Il y a environ une heure, j’étais entré dans ma chambre et je me brossais les cheveux devant la glace, lorsque soudain mes yeux furent frappés de quelque chose qui me donna une telle nausée et me causa un si profond saisissement, que je m’assis sur le bord de mon lit et me mis à pleurer. Il y a bien des années que je n’avais versé de larmes, mais cette fois j’étais complètement anéanti, et je ne pouvais que sangloter, sangloter éperdument, en proie à une colère impuissante.

Ce que j’avais vu était ceci : mon veston d’intérieur, le paletot que j’enfile ordinairement après dîner, pendait à sa patère, et la manche droite, depuis le poignet jusqu’au coude, était barbouillée, en divers endroits, d’une épaisse couche de peinture verte desséchée.

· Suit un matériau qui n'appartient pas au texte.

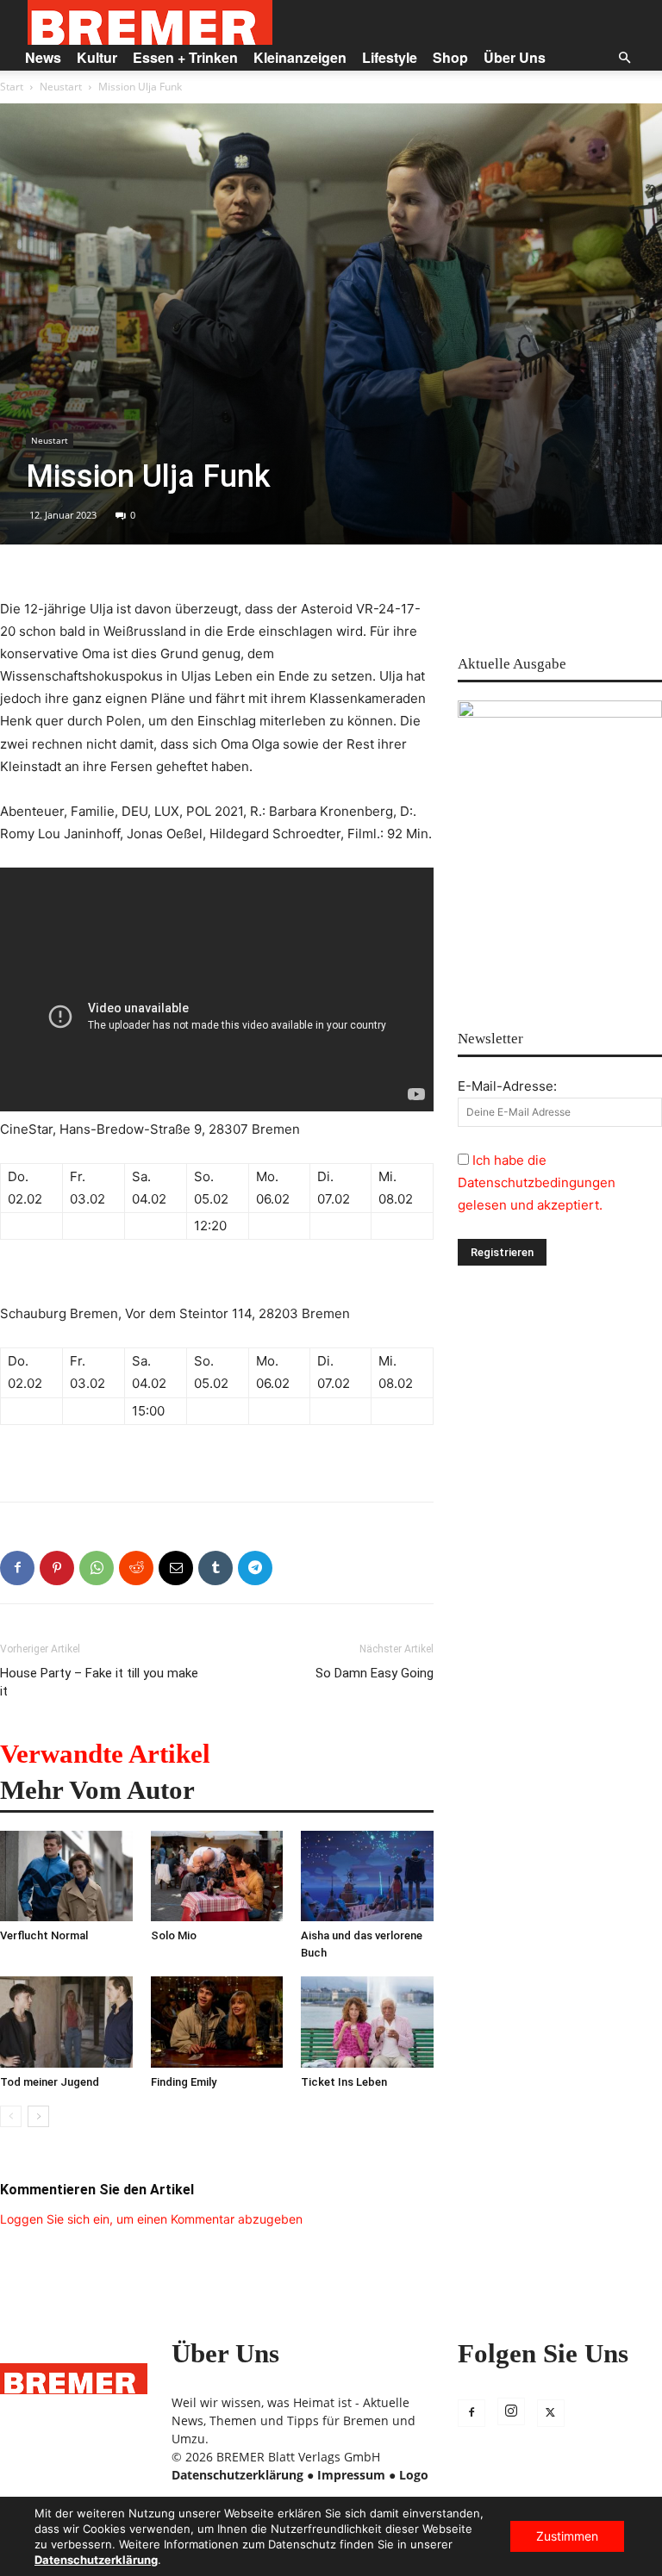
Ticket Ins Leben (344, 2081)
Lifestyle (389, 57)
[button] (624, 58)
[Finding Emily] (217, 2022)
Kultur (97, 57)
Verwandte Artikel (105, 1754)
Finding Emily (183, 2081)
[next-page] (38, 2116)
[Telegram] (255, 1568)
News (43, 57)
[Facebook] (17, 1568)
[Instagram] (511, 2411)
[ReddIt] (136, 1568)
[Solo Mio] (217, 1876)
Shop (450, 57)
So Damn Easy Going (374, 1673)
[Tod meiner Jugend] (66, 2022)
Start (11, 86)
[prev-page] (11, 2116)
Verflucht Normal (44, 1935)
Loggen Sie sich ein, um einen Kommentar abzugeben (151, 2219)
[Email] (176, 1568)
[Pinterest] (57, 1568)
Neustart (61, 86)
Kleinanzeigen (300, 57)
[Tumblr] (215, 1568)
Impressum (351, 2475)
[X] (551, 2413)
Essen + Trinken (185, 57)
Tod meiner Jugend (49, 2081)
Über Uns (515, 57)
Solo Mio (174, 1935)
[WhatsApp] (96, 1568)
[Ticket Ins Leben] (367, 2022)
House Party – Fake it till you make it (99, 1682)
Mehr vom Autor (97, 1790)
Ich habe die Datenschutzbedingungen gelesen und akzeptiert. (536, 1182)
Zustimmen (567, 2536)
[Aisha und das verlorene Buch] (367, 1876)
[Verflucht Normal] (66, 1876)
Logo (413, 2475)
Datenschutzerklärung (237, 2475)
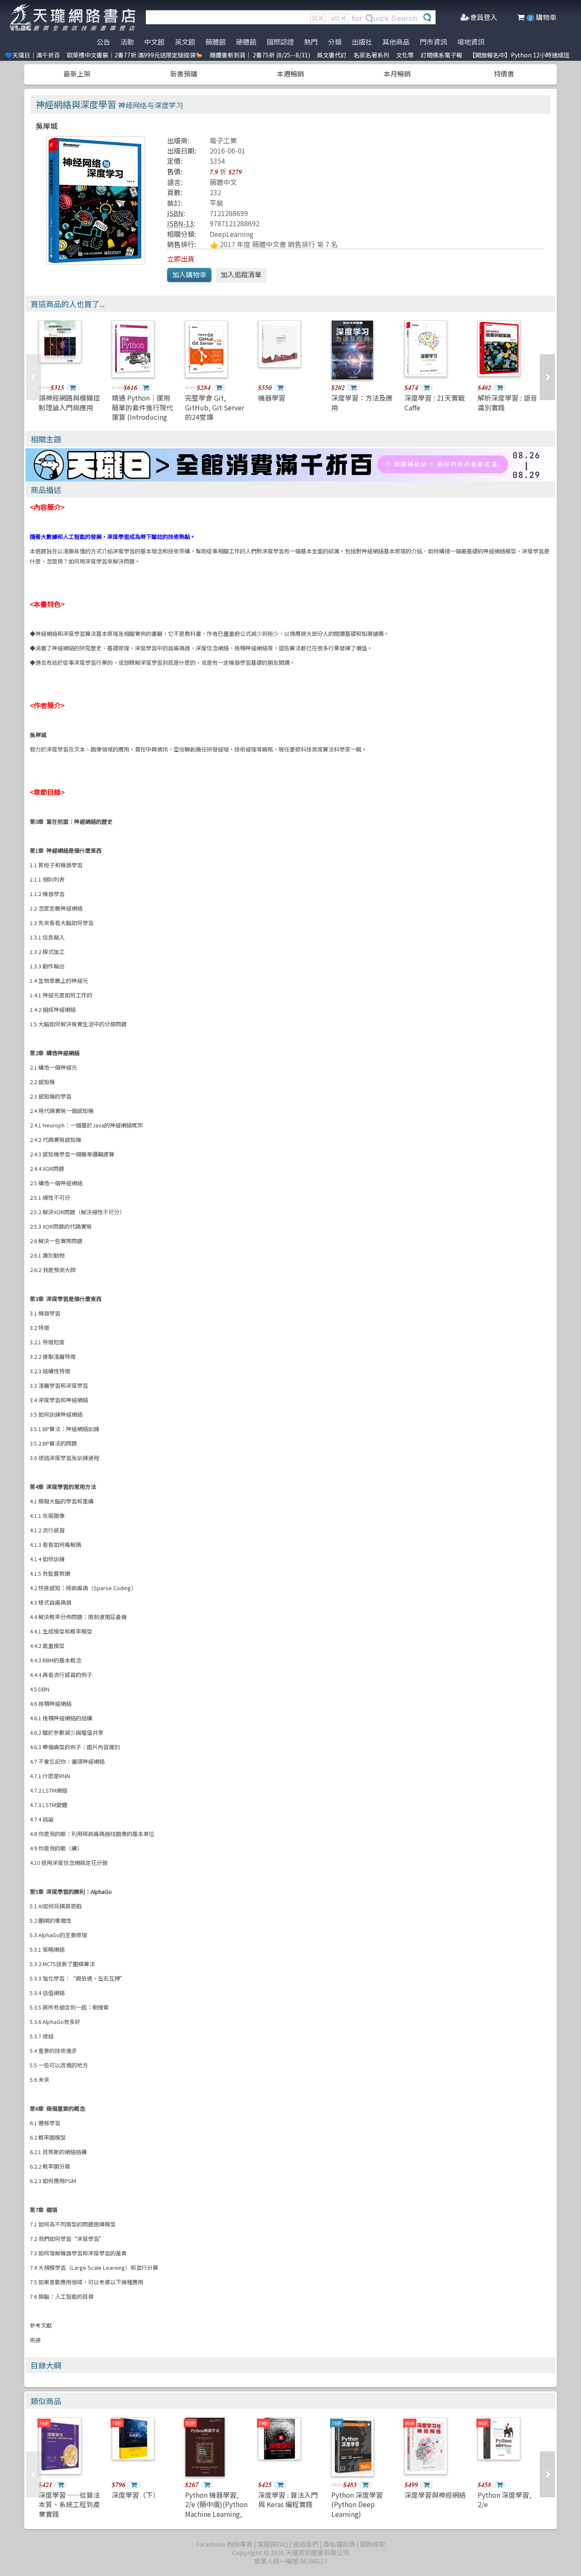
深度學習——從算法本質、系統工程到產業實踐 (69, 2504)
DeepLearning (231, 234)
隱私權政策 (339, 2543)
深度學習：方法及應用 (362, 402)
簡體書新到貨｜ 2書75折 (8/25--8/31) (260, 55)
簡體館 (215, 42)
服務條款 (372, 2543)
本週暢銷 (290, 73)
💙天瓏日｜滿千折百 (32, 55)
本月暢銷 (397, 73)
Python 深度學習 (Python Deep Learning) (357, 2504)
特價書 (504, 73)
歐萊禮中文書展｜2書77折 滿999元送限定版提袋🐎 (135, 55)
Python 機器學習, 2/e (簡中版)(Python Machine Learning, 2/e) (216, 2509)
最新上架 (77, 73)
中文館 (154, 42)
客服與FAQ (272, 2543)
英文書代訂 (332, 55)
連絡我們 (306, 2543)
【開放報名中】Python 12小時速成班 (519, 55)
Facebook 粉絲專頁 (224, 2543)
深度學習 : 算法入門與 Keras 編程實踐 (288, 2499)
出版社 (362, 42)
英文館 (185, 42)
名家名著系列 (371, 55)
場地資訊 (470, 42)
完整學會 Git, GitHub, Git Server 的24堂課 (214, 407)
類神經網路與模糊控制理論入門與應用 (69, 402)
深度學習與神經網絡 (435, 2495)
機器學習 (271, 398)
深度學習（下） (135, 2495)
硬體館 (246, 42)
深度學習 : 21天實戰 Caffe (434, 402)
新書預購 (183, 73)
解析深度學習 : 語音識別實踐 (507, 402)
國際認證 (280, 42)
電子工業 (223, 140)
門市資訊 (433, 42)
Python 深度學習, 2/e (504, 2499)
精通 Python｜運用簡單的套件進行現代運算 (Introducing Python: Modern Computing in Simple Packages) (142, 421)
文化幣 (405, 55)
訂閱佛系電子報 (441, 55)
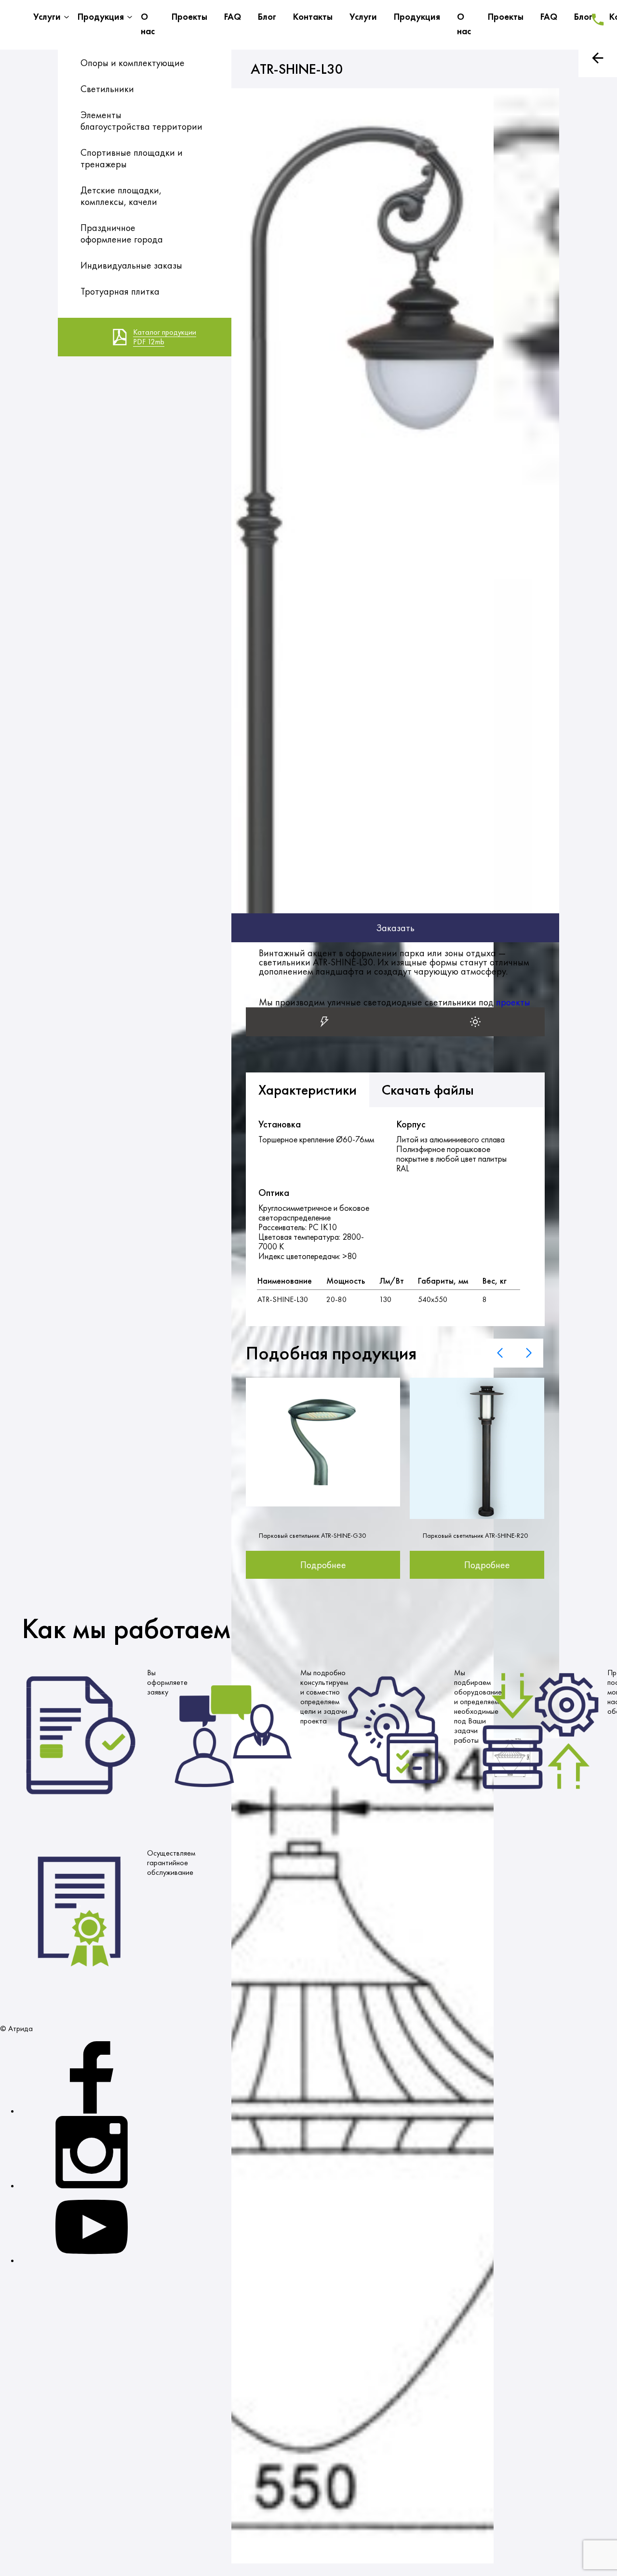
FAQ (232, 17)
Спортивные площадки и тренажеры (131, 158)
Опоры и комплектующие (132, 62)
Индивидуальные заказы (131, 265)
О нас (148, 24)
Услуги (47, 17)
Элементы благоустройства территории (141, 120)
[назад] (597, 58)
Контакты (313, 17)
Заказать (395, 928)
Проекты (189, 17)
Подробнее (323, 1565)
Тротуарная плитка (120, 291)
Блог (267, 17)
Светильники (107, 88)
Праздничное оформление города (121, 233)
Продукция (101, 17)
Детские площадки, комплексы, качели (120, 196)
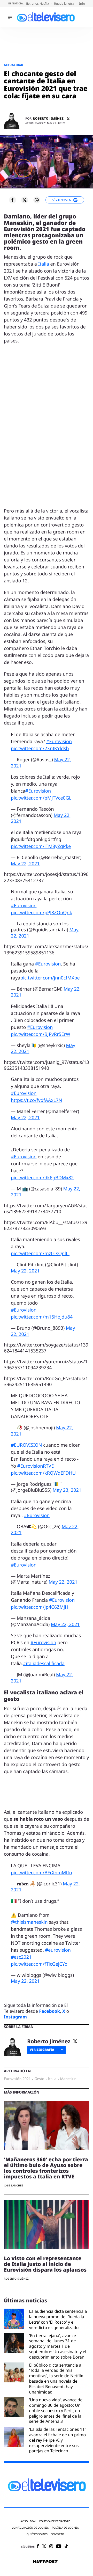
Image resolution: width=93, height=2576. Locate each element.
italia (52, 2079)
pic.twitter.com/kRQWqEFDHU (43, 1473)
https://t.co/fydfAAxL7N (36, 1100)
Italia (43, 264)
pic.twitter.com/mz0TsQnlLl (40, 1253)
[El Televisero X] (44, 2546)
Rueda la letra (64, 3)
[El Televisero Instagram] (51, 2546)
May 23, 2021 (67, 1490)
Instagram (15, 2017)
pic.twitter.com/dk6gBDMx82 (42, 1178)
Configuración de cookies (30, 2527)
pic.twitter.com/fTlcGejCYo (39, 1964)
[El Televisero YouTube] (58, 2546)
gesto (39, 2079)
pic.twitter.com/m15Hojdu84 (42, 1317)
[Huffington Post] (45, 2562)
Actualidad (13, 65)
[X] (68, 118)
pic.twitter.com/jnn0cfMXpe (50, 978)
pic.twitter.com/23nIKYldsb (40, 748)
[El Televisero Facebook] (38, 2546)
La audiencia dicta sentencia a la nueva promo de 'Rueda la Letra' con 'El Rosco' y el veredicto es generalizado (58, 2319)
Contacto (57, 2534)
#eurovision (58, 1950)
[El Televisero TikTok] (66, 2546)
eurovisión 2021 (17, 2079)
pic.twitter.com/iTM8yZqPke (41, 846)
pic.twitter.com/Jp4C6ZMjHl (40, 1607)
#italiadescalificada (44, 1663)
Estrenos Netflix (38, 3)
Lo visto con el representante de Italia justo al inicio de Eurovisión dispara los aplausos (45, 2264)
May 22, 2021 (25, 864)
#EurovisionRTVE (35, 1466)
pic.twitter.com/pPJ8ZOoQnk (41, 913)
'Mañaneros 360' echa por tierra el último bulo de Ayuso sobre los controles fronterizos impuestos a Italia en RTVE (46, 2168)
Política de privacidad (54, 2521)
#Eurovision (59, 741)
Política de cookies (65, 2527)
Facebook (49, 2011)
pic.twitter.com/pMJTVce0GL (41, 798)
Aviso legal (28, 2521)
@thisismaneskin (29, 1922)
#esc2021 (21, 1957)
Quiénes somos (37, 2534)
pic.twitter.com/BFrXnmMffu (41, 1873)
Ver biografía (42, 2049)
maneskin (68, 2079)
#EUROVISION (26, 1445)
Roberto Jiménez (48, 118)
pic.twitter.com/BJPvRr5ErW (40, 1034)
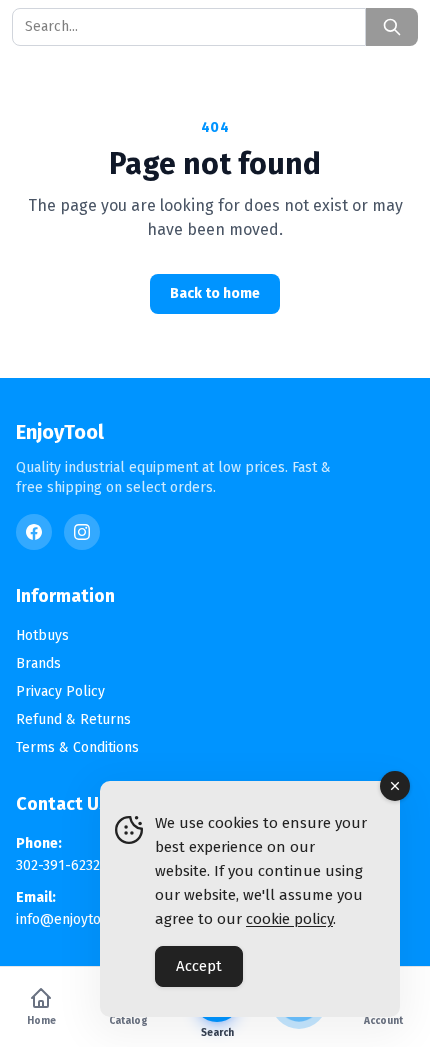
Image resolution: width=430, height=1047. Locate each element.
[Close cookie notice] (395, 786)
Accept (199, 966)
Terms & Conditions (77, 747)
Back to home (215, 293)
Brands (38, 663)
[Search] (392, 27)
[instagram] (82, 532)
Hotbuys (42, 635)
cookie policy (289, 919)
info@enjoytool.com (80, 919)
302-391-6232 (58, 865)
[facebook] (34, 532)
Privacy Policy (60, 691)
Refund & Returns (73, 719)
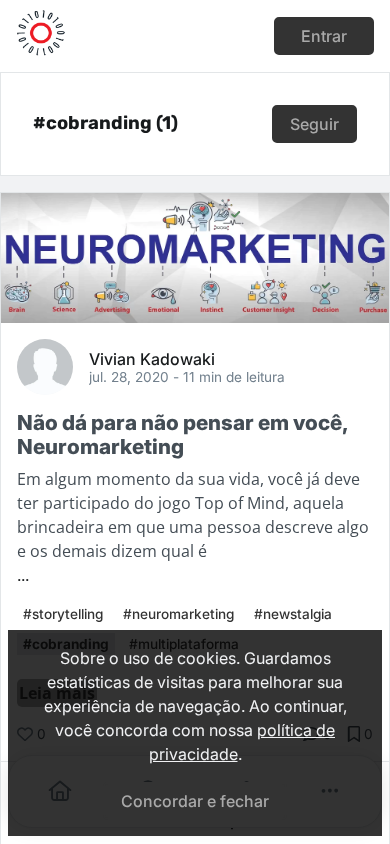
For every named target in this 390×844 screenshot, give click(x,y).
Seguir (314, 124)
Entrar (324, 36)
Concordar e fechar (195, 801)
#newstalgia (293, 614)
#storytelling (63, 614)
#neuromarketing (178, 614)
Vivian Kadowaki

Ainsi, voilà donc ce qu’elle voulait dire quand elle m’a parlé de donner un nouveau tour de vis ! Non contente de m’avoir fait passer pour un crétin aux yeux de tout le monde, elle voudrait maintenant qu’on me prît pour un criminel.

Elle a manqué son coup aujourd’hui, c’est fort bien ; mais la prochaine fois ? Je n’ose y songer…

Et Agatha ? Et ma pauvre vieille mère ?

Oui, c’est bien cela son nouveau tour de vis, et c’est cela aussi qu’elle entendait sans doute quand elle m’a dit que je ne me rendais pas compte de l’ascendant qu’elle a pris sur moi.

Je viens de relire le récit que j’ai fait de la conversation que j’ai eue un jour avec elle, lorsqu’elle m’a déclaré que, si elle exerçait sa volonté d’une façon légère, son sujet se rendait compte de ce qu’il faisait, et que si, au contraire, elle l’exerçait avec plus de force, il n’avait plus conscience de ses actes.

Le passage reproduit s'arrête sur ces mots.